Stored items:
-----

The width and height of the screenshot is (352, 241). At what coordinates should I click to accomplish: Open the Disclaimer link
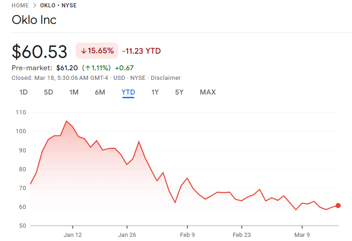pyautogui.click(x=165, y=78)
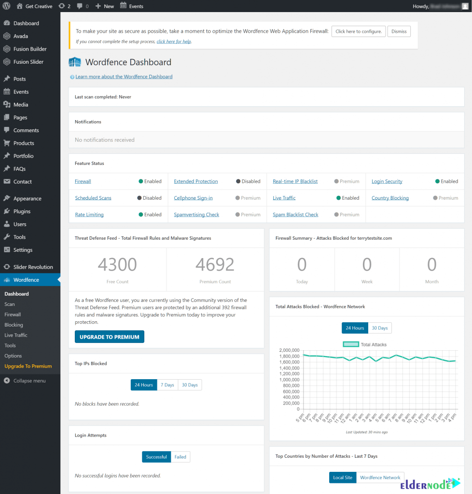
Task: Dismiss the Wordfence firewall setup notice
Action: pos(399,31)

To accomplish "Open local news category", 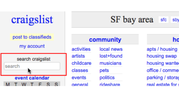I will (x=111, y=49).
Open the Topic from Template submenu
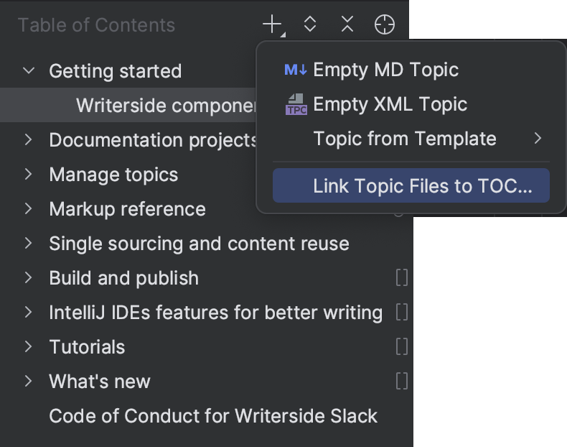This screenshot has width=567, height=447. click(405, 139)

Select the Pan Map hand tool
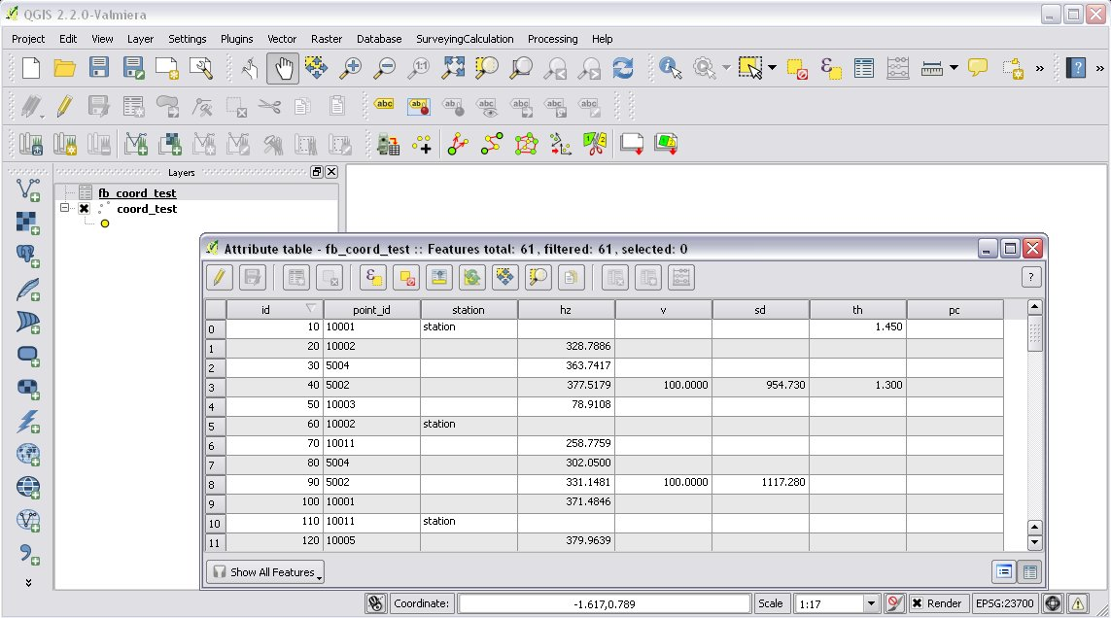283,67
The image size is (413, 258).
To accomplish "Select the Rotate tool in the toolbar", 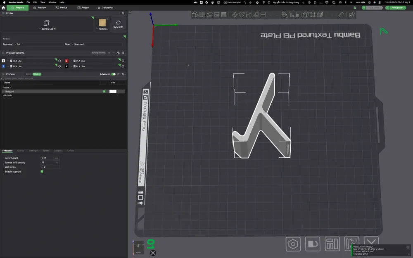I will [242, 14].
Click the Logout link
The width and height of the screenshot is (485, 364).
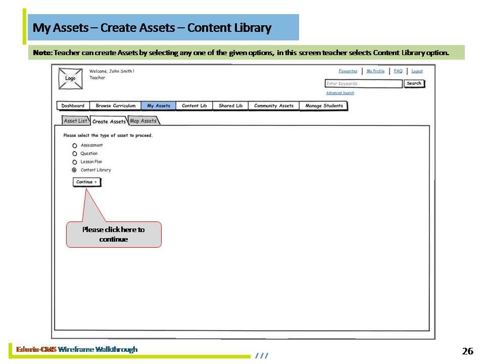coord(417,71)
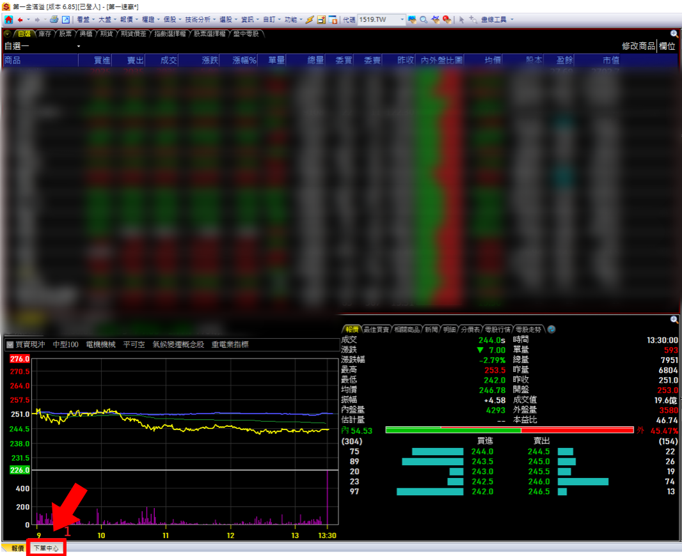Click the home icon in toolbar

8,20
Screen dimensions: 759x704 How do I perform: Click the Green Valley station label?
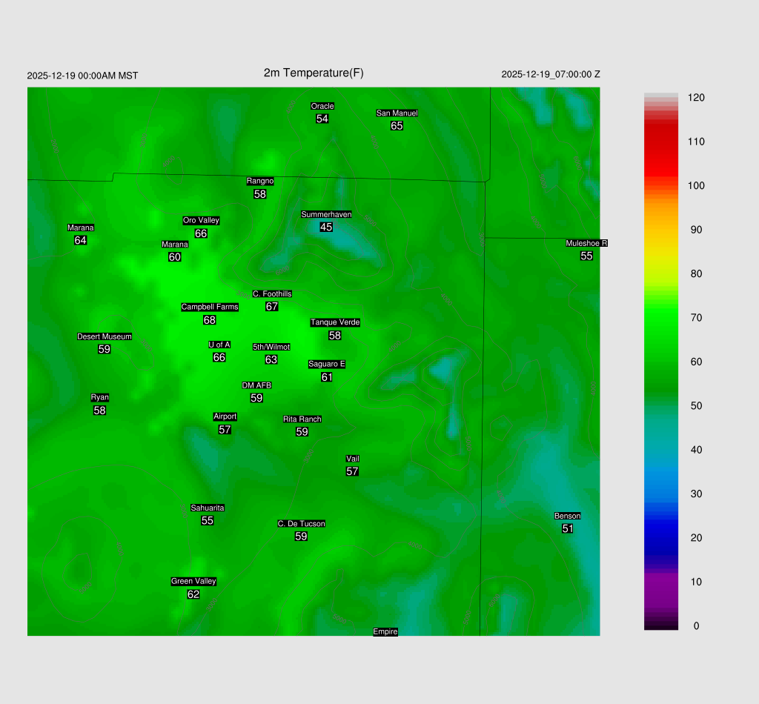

-----

WHAT YOU SHOULD DO: Each line from the one that holds "The width and height of the screenshot is (485, 364)." through the end of the entries must be returned exactly, while any pictures stay out.

TASK SOLUTION:
The width and height of the screenshot is (485, 364).
coord(417,71)
Click the home icon in toolbar

8,20
Screen dimensions: 759x704 How do I perform: Click the Green Valley station label?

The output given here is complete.